Below is a list of topics that can be considered as a course project.
- Implement/extend a language specific IR system (integrate linguistic processing of the documents and queries: tokenizing, stop list, etc.).
- Implement a Boolean query converter that takes an information need in natural languages and converts it to a Boolean query
- A study of the impact of the document length on the result of information retrieval.
- A study of the impact of the lexical translation on the result of information retrieval.
- A survey on the use of word embeddings in information retrieval systems
- A survey on the use of syntactic parsing in information retrieval
- A survey on the use of neural networks in information retrieval
- Implement a document classifier based on Latent Semantic Analysis
- Compare different weighting schemes.
- Search engine for Wikipedia: implement vector space retrieval model. Base- line for evaluation: check against one freely chosen search engine results with site:wikipedia.org
- Relevance feedback project: implement and test methods for relevance feedback (from IIR book chapter 9), use relevance judgements of the Cranfield collection.

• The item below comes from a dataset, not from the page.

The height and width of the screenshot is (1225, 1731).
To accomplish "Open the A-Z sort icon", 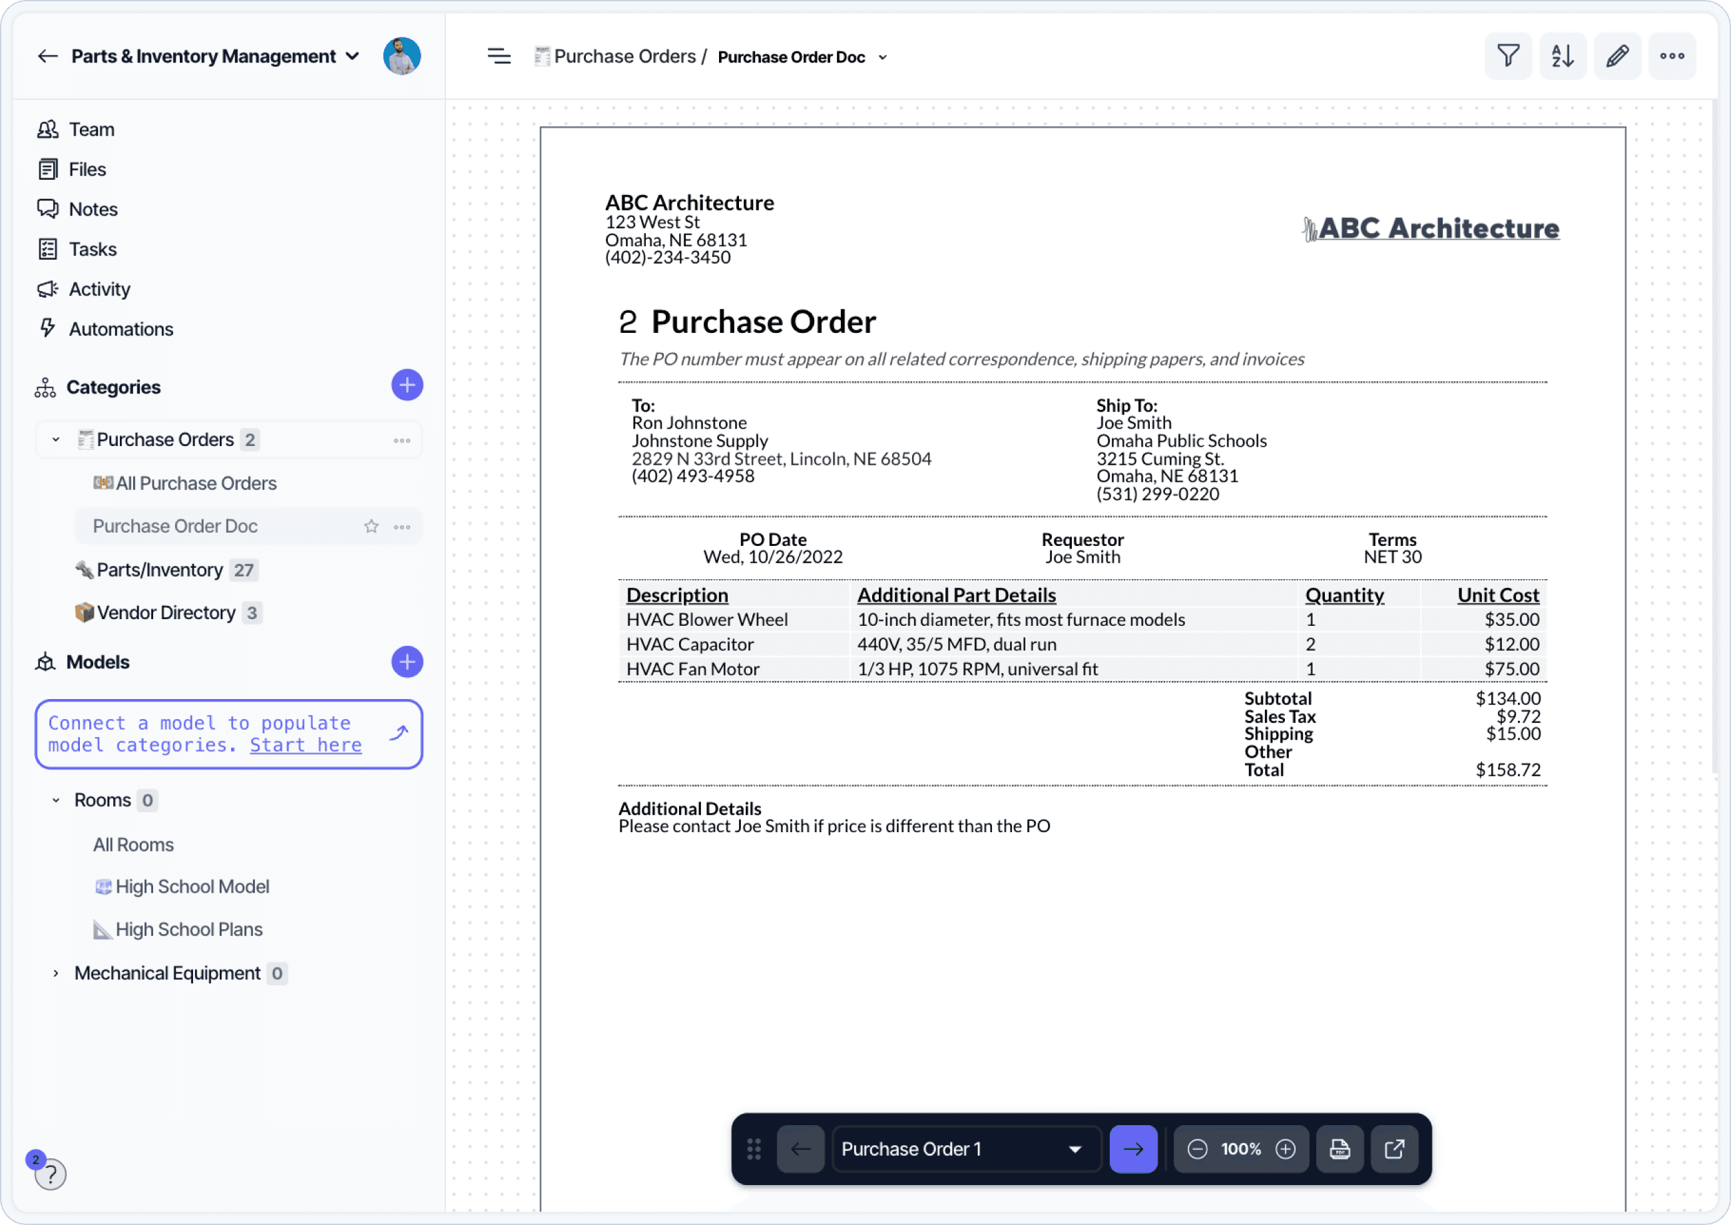I will (x=1562, y=56).
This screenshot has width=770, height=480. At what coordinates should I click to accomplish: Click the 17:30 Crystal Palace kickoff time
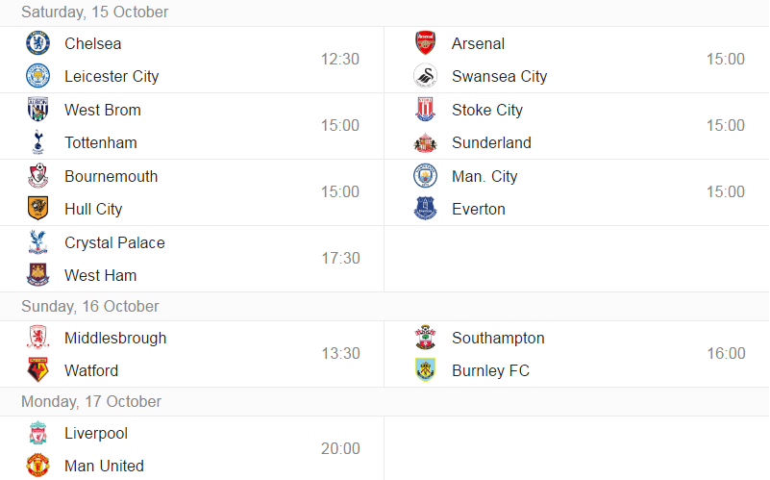pyautogui.click(x=341, y=258)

- IR system on a specific domain, e.g. IMDB.
- speech integration with IR.
- your own topic.
You are welcome to use datasets that were introduced during the course. You can also consider using the existing tools such as Indri or Lucene toolkit for indexing and searching in a large text corpus; using Stanford NLP parser or, NLTK or OpenNLP toolkits for text analysis; using MALLET or WEKA for classification or clustering.